Düsseldorf – Wie verbreitet ist der Antisemitismus in NRW tatsächlich? In der Vergangenheit waren Studien zu dem Ergebnis gekommen, dass antisemitische Einstellungen bei zehn bis 15 Prozent der Deutschen vorhanden sind.
Experten befürchten aber, dass die Zahl deutlich höher sein könnte. Eine Dunkelfeldstudie, die die Landesregierung von NRW jetzt in Auftrag gegeben hat, soll wissenschaftlich fundierte Erkenntnisse zum Antisemitismus liefern. „Wir verschließen unsere Augen nicht vor dem Problem“, sagte NRW-Innenminister Herbert Reul am Dienstag in Düsseldorf. Wenn man das Phänomen besser verstehe, könnten gezielt präventive Maßnahmen erarbeitet werden, um dem Antisemitismus entgegenzuwirken. „Antisemitismus ist eine große Gefahr für die Demokratie. Er darf in der Gesellschaft keinen Platz haben“, so der Politiker aus Leichlingen.
Koopertationsvereinbarung unterzeichnet
In der Düsseldorfer Staatskanzlei wurde jetzt eine Kooperationsvereinbarung zur Erstellung der Studie unterzeichnet. Das geplante Projekt sei einzigartig in Deutschland, sagte Politik-Professor Lars Rensmann von der Universität Passau. Ziel sei es, auch die „modernisierten Formen“ des Antisemitismus zu erfassen. Dazu würden Holocaust-Relativierungen, Verschwörungstheorien bei Corona-Protesten sowie der „israelbezogener Antisemitismus“ gehören. Der empirische Fokus sei das Land NRW, aber die Befunde würden „ohne Zweifel auch weit über das Land hinaus“ Bedeutung haben, so Rensmann.
Die Wissenschaftler wollen noch in diesem Jahr mit der Durchführung der Studie beginnen. Geplant ist, dass die Bewohner in rund 1200 Haushalten aufgesucht und anhand eines umfassenden Fragebogens zu ihren Einstellungen befragt werden.
Durch spezielle Fragetechniken soll die „wahre Meinung“ aus den Befragten „herausgekitzelt“, werden, sagte Soziologie-Professor Heiko Beyer von der Heinrich-Heine-Universität Düsseldorf. Bislang würden Umfragen zum Thema Antisemitismus oft dadurch verzerrt, dass höher Gebildete keine ehrlichen Antworten bei Tabu-Themen geben würden. „Sie sagen das, was als sozial erwünscht erscheint,“ so Beyer.

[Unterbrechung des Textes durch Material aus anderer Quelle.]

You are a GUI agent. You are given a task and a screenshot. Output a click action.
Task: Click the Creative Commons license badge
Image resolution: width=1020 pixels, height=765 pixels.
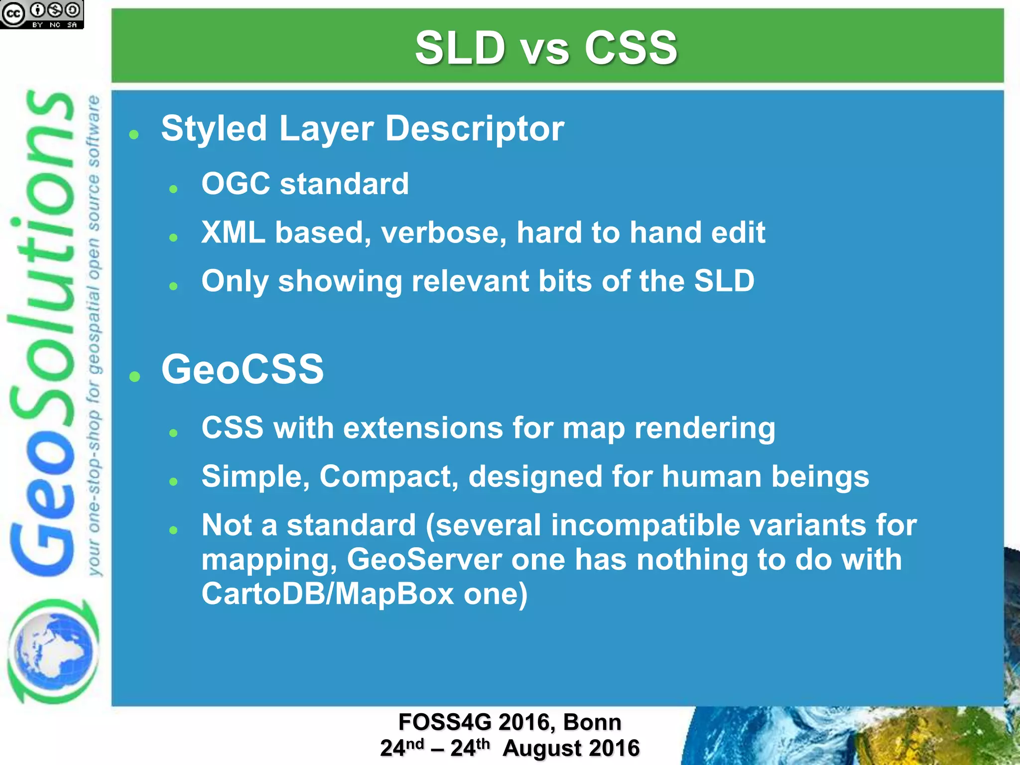click(42, 14)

Laut Innenminister Reul wurden allein im ersten Halbjahr in NRW 146 antisemitisch motivierte Delikte registriert. „Das ist etwa eine Straftat pro Tag“, sagt der CDU-Politiker. Dies sei nicht akzeptabel. „Jüdisches Leben muss in Deutschland eine Selbstverständlichkeit sein, und zwar ohne Angst oder Sorge vor gewalttätigen Angriffen“, so Reul. Je mehr man über die Entstehung von Antisemitismus wissen, desto effektiver könne man entgegenwirken.
Krisen befördern Antisemitismus
Sabine Leutheusser-Schnarrenberger, Antisemitismusbeauftragte des Landes Nordrhein-Westfalen, erklärte, antisemitische Verschwörungsmythen würden gerade in Krisenzeiten auf fruchtbaren Boden fallen. Statistisch erfasst würden aber nur Straftaten und Vorfälle mit antisemitischem Hintergrund. Daraus könne man nur in einem gewissen Rahmen Rückschlüsse auf die tatsächliche Verbreitung von antisemitischen Vorurteilen und Ressentiments ziehen.

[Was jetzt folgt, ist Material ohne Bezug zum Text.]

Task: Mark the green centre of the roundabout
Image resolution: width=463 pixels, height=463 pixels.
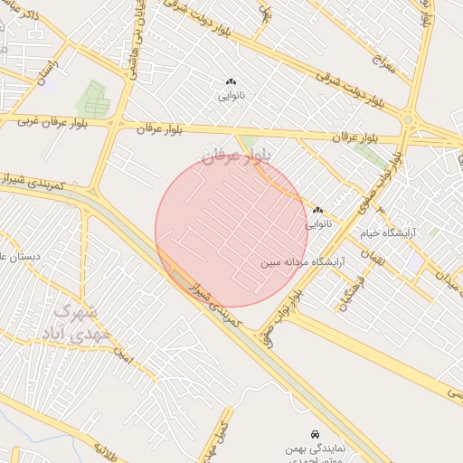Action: (x=408, y=119)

Auch in NRW gehörten antisemitische Sprüche vielerorts zum Alltag. Im Mai vergangenen Jahres gab es eine antisemitische Hass-Demo vor der Synagoge in Gelsenkirchen. Runde einhundert Menschen mit einem überwiegend arabischstämmigen Hintergrund hatten in Sprechchören „Scheiß-Juden" gebrüllt und palästinensische und türkische Fahnen geschwenkt. Erste Ergebnisse der Studie sollen zum Jahresbeginn 2024 vorgelegt werden.